# Best Way to Clean Car Mats?



## Dom10 (Apr 27, 2008)

Hey guys,

Need to give my car mats a good clean, they're not too dirty just beginning to show some signs of deep down dirt. Especially as they have a silver lining around the edges.

I havent got a wet-vac/steam cleaner but seem to remember someone talking about using their pressure washer on them? I'm not too worried about drying times etc, just after a good finish.

Thanks, Dominic.


----------



## Detail My Ride (Apr 19, 2006)

Ideally, you do need a Wet Vac to properly ensure that the seats are clean. You can pressure wash mats, it works really effectively although to actually extract and remove the dirt, you need a Wet Vac. 

Whereabouts are you? There maybe someone local to you with one that would lend you their Wet Vac for a weekend or something. 

Use an Interior Cleaner, or All Purpose Cleaner, I really like ValetPro Interior Cleaner. Spray onto the Mat, aggitate with a stiff bristled brush, then you can rinse with your Pressure Washer, or just go straight to Wet Vac to extract all of the Detergent and Dirt.

HTH,

Gaz


----------



## drive 'n' shine (Apr 22, 2006)

Just PW them starting at on end then do overlapping passes with the PW till you reach the other end, then hang up to dry


----------



## tonz (Sep 21, 2008)

This is why I use full rubber mats in winter , and put the others away till summer


----------



## Dom10 (Apr 27, 2008)

Gaz W said:


> Ideally, you do need a Wet Vac to properly ensure that the seats are clean. You can pressure wash mats, it works really effectively although to actually extract and remove the dirt, you need a Wet Vac.
> 
> Whereabouts are you? There maybe someone local to you with one that would lend you their Wet Vac for a weekend or something.
> 
> ...


I live in West London, near Heathrow. Thanks for the advice, if I can source a Wet-Vac that would be the best thing.


----------



## mccalia1 (Mar 1, 2008)

Gaz W said:


> Ideally, you do need a Wet Vac to properly ensure that the seats are clean. You can pressure wash mats, it works really effectively although to actually extract and remove the dirt, you need a Wet Vac.
> 
> Whereabouts are you? There maybe someone local to you with one that would lend you their Wet Vac for a weekend or something.
> 
> ...


Gaz

What makes you like ValetPro Interior Cleaner? any difference in cleaning abilities say over APC or another preference e.g cost/smell etc


----------



## badly_dubbed (Dec 11, 2008)

i did mines today,

surfex 10:1 in a foaming bottle then scrubbed with a brush then powerwashed off and dried

works very well


----------



## Schnorbitz (Aug 18, 2007)

If they are rubber backed mats, and depending on the type of carpet, you may be able to rinse out the cleaner in the shower. Spray your chosen cleaner on, work it in with a brush, then rinse out with warm water from the shower hose, leave to drip dry then dry off on a radiator or something. 

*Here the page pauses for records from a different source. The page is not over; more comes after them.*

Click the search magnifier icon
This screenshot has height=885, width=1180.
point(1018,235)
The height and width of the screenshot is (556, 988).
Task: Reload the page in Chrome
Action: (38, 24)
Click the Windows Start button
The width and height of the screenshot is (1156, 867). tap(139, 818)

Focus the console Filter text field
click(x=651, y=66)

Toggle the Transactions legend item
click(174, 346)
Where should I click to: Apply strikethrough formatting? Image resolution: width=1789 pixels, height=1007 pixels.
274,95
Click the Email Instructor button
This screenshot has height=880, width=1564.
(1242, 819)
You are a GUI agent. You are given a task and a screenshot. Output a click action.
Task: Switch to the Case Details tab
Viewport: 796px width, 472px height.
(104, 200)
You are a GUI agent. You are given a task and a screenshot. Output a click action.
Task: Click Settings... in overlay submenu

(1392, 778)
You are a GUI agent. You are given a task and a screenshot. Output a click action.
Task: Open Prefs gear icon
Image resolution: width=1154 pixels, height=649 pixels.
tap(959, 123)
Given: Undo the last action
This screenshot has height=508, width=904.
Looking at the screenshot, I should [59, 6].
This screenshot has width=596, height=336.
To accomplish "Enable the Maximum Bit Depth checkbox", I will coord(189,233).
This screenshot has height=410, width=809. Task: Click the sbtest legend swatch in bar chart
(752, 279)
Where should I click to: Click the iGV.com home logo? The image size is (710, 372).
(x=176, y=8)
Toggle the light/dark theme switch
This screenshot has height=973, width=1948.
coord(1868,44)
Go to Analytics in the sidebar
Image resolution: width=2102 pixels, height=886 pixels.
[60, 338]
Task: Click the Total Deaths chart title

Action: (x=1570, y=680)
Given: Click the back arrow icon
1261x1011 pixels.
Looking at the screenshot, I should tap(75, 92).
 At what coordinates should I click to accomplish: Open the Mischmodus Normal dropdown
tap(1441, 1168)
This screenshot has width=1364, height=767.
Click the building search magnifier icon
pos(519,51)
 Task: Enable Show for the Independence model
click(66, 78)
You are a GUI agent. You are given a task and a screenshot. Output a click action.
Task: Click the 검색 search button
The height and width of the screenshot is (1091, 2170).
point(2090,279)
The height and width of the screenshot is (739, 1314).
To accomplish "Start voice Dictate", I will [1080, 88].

Obviously, you'd be trying this at your own risk, if they are made of wool it might not be such a good idea and foam backed mats may not respond so well. However, I've done it with good results before I got a Vax.


----------



## The Doctor (Sep 11, 2007)

My mats are bright red so you can imagine how dirty they look after a few months in winter. 

All i do is hoover them and give them a good beating to remove any loose dust/dirt then spray them with G101 (APC) and allow to soak for a few minutes then go over with an upholstery cleaner. I use Brisk in aerosol as the optical brightners in it work well on the red. Give them a good scrub with an upholstery brush then wash them off with either the pressure washer or the hosepipe. Hang them on the line to allow the majority of the water to drip until they are just damp then bring them in the house for a day or two near a radiator. Just put some paper mats in the car until the proper mats have dried. They come up like new every time.


----------



## leistrum (Feb 10, 2007)

Well this suggestion will depend on the type of backing on your mats but I've just had a great result on my bmw mats by shoving them in the washing mashing on a cool wash cycle (40c). When they came out of the machine I wasn't sure but once dry and then vac'd (to bring the pile up) they looked great, like new!


----------